> EXERCISE OBJECTIVE
Would you copy exactly the lines in the data below from the one that has "523x378 pixels. At" through the one that has "the open folder", dropping any pictures?

-------- STUDY MATERIAL --------

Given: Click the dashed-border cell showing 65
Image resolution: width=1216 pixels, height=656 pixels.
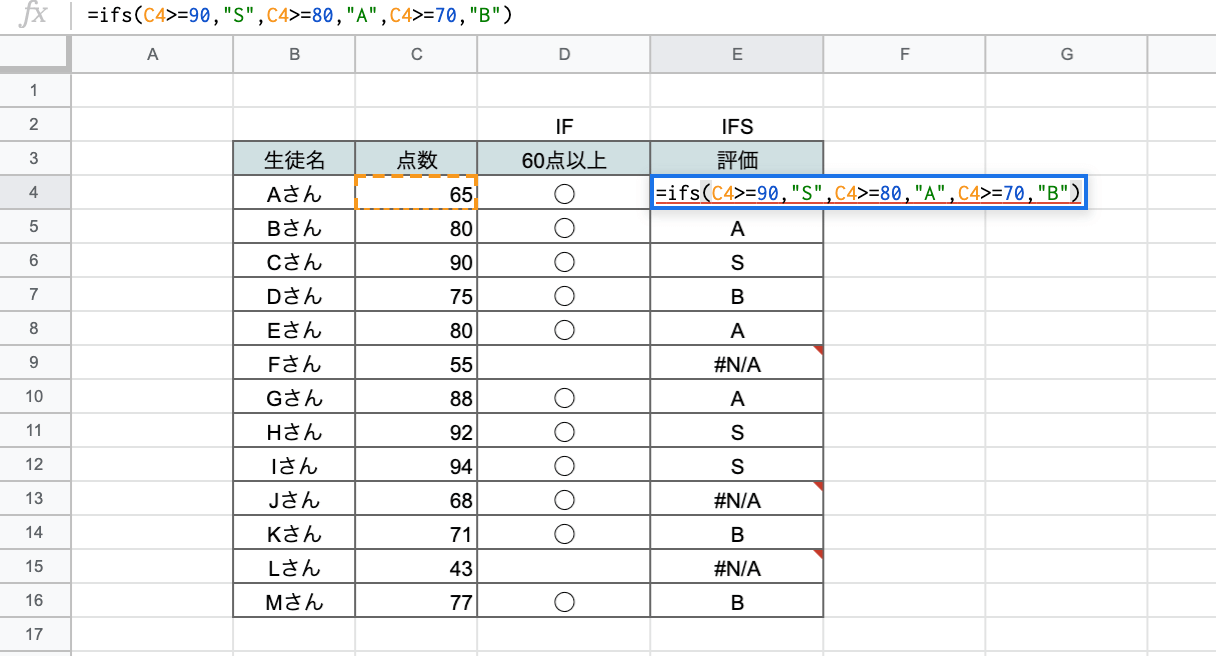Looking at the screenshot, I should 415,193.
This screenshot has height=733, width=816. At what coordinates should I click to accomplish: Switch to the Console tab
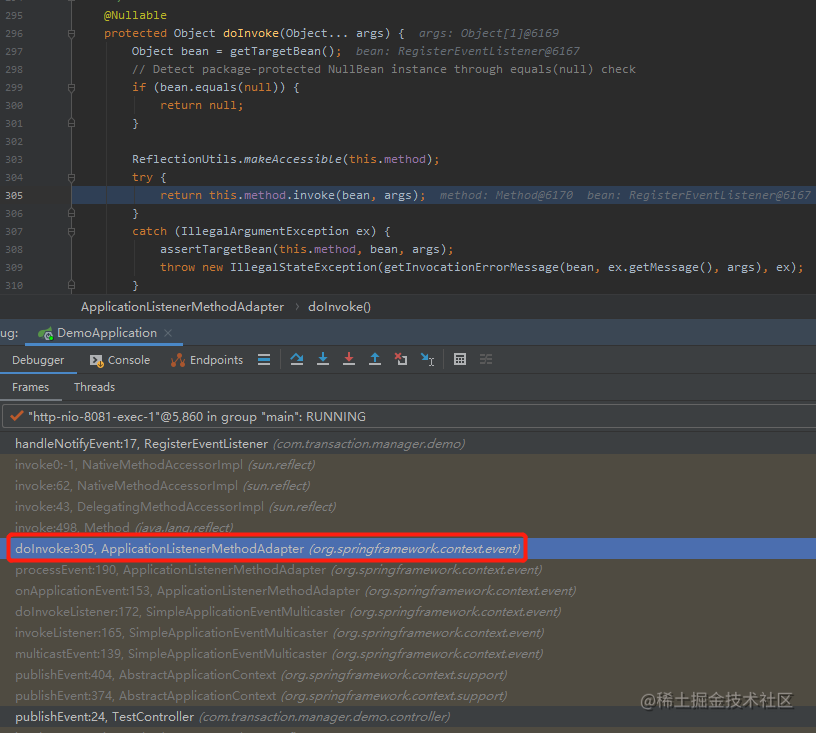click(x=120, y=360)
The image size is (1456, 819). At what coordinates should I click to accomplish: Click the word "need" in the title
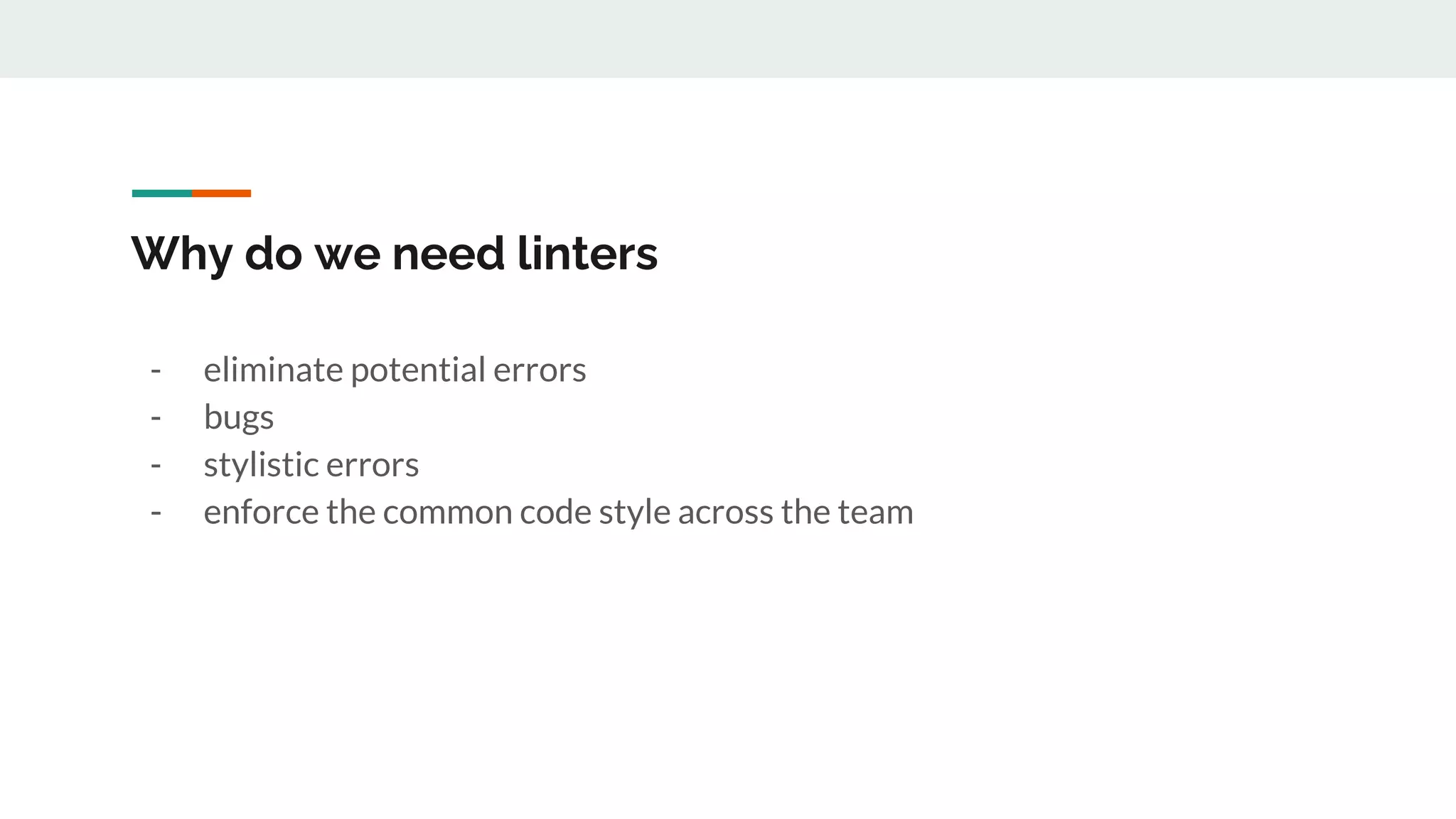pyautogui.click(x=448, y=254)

--------
-------- STUDY MATERIAL --------

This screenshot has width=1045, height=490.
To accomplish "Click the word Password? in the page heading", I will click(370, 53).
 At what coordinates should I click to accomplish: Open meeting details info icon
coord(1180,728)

--------
-------- STUDY MATERIAL --------

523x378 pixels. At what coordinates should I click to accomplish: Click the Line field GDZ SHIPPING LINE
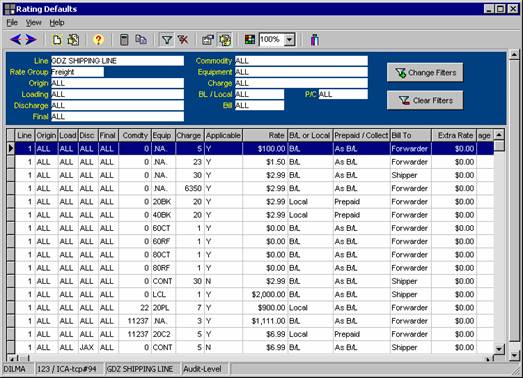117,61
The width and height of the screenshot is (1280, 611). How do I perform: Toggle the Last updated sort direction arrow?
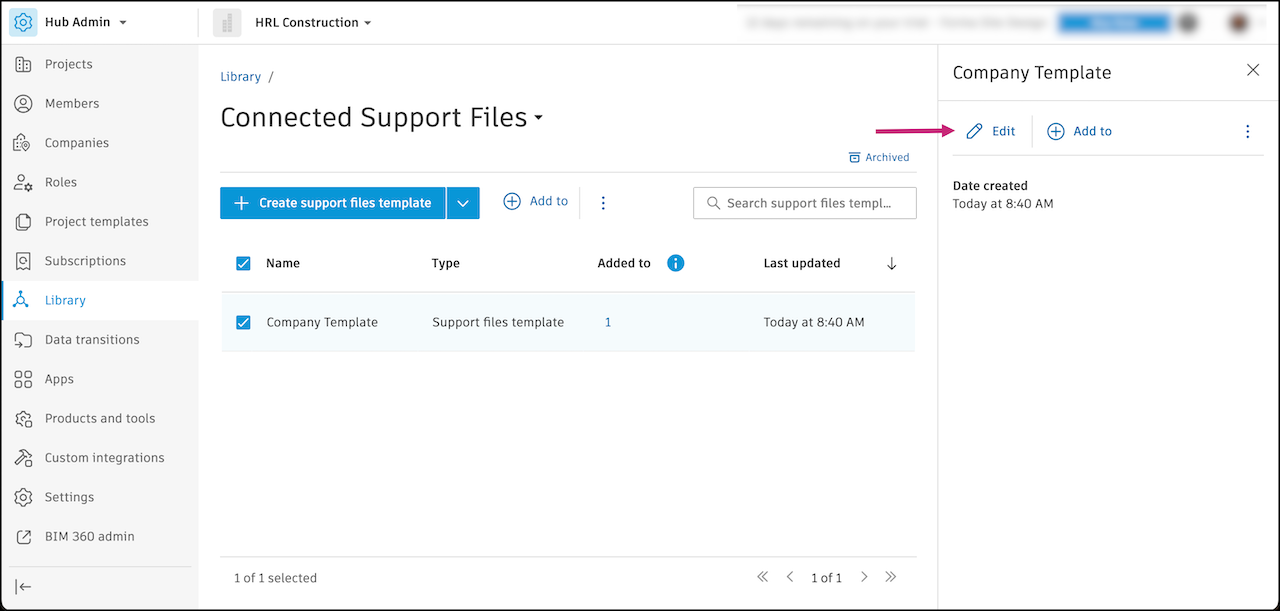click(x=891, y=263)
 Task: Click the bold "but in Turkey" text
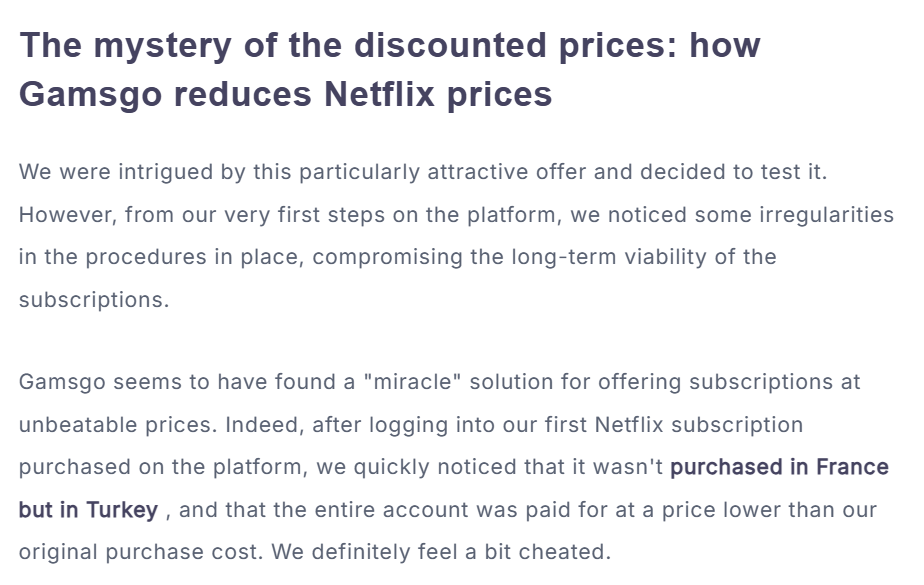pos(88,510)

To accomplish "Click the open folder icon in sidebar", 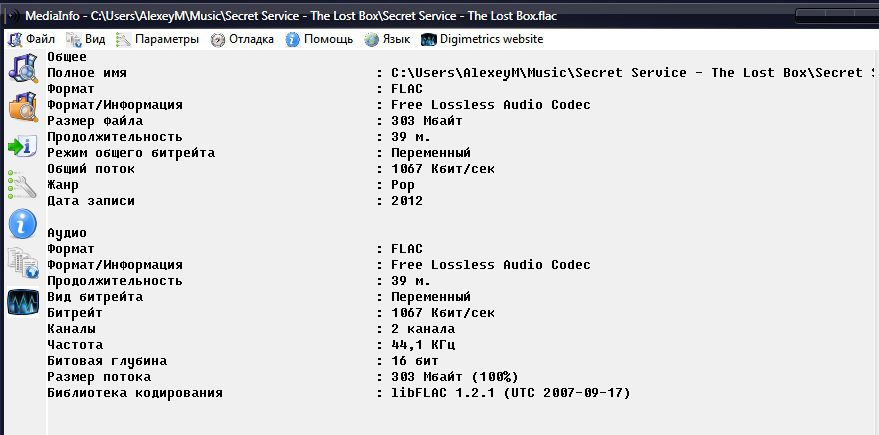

--------

> EXERCISE RESPONSE
523x378 pixels. At what coordinates should I click to accomplish: Click the Line field GDZ SHIPPING LINE
117,61
The width and height of the screenshot is (1280, 611). How do I perform: Toggle the Last updated sort direction arrow?
click(x=891, y=263)
 Task: Click the bold "but in Turkey" text
pos(88,510)

To accomplish "Click the open folder icon in sidebar", 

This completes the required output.